Attentive Mimicking: Better Word Embeddings by Attending to Informative Contexts, Schick et al., 2019
Paper, Tags: #embeddings
Learning embeddings for rare words is a hard problem because of sparse context information. Mimicking: given embeddings learned by a standard algorithm, a model is first trained to reproduce embeddings of frequent words from their surface form and then used to compute embeddings for rare words. This method only works if a word's meaning can be at least partially predicted from its form.
In this paper we introduce attentive mimicking: the mimicking model is given access not only to a word’s surface form, but also to all available contexts and learns to attend to the most informative and reliable contexts for computing an embedding.
Schick and Schütze (2019) introduce the form-context model and show that joint learning from both surface form and context leads to better performance.
But often few of the context words provide valuable information to the word's meaning, yet models treat all contexts words as the same.
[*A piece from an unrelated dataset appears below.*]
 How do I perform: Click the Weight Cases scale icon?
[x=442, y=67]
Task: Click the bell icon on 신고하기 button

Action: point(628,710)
In our paper, instead of using all contexts, we learn - by way of self-attention - to pick a subset of especially informative and reliable contexts: we call the architecture attentive mimicking.
It produces high-quality embeddings for rare and medium-frequency words by attending to the most informative contexts.
Limitations:
- For processing contexts, it uses a simple BoW model, making poor use of available information
- It combines form and context in a shallow fashion.